The first vans were weighed 12 LT, and were intended to have a mansard-style roof. However, this was altered to the constant-radius design before construction began. The vans were kept cool by their insulation, as well as a 2 ft 1 in deep well suspended from the roof of the wagon, which was filled with salted, crushed ice at Melbourne Yard on a regular basis (What a Journey - Tom Yates). 191 vans were constructed of this type. The vans were painted in standard VR wagon red, but their roofs were in a lighter brown; this was probably to make them stand out in consists when being viewed from above.

Wagons 20-34 utilised coconut fibres in the floor; 35-40 Luplan's carbo paint, and 41-48 zinc-white paint, all likely experiments attempting to improve the wagons' retention of cooler temperatures.

Starting from October 1909, the design was changed to a 15 LT design with three axles, but otherwise construction was identical and continued up to wagon number 417 in 1924.

Between 1929 and 1934, it is believed that vans 121-191 and 369-392 were converted to the TFM class; the differences being only two ice hatches placed closer to the ends of the wagons, and modifications to allow more meat to be held inside the wagons.

In the mid-1930s, the wagon couplings were switched from hook-and-chain to autocoupler type. When these conversions took place, the six-wheeled vans lost their middle axles and TFM wagons were converted back to standard T design.
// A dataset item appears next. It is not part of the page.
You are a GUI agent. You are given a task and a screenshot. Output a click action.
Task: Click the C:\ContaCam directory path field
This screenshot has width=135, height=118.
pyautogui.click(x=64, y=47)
By the 1950s the T vans were starting to wear out, so a new fleet of 50 aluminium-constructed vans were added, numbered 420 through 469. These had angled roofs and a capacity of 15+1/2 LT, with room for up to 8 LT of crush ice and walls 6.0625 in thick, insulated with "Onazate". They were initially noticeable in consists because they not painted above the underframes (which were in VR wagon red), although by the mid-1960s they were painted all over in wagon red. Van 422 was of a different design to the other 49 wagons in this batch, with thinner walls and internal bracing to compensate; this could have been a trial or caused by material shortages. At some point, van 421 had its doors made wider for palletisation, although it is not known whether this was from new or a later modification.

Other wagons of note are T 13 and 36 which were destroyed in a fire at the Government Cool Stores in 1937, T 6, which became wagon H1 for way and works fumigation in 1954, Ts 29, 167 and 181 which apparently swapped identities a few times, 20-34 with a coconut fibre floor, 35-40 with Luplan's Carbo Paint from new and 41-48 which were painted in Zinc White when new, T 103 which became a workmans' sleeper in 1957, Ts 140 and 143 which swapped identities in 1960, HD 217 and 222 which were converted to HD 238 and HD 239 respectively, T 304 which was converted to flat wagon K2 in 1978, HR 5 in 1980 and HZE 231 in 1985 and T 444 and 463 which had their floors modified for palletised butter traffic in February 1971.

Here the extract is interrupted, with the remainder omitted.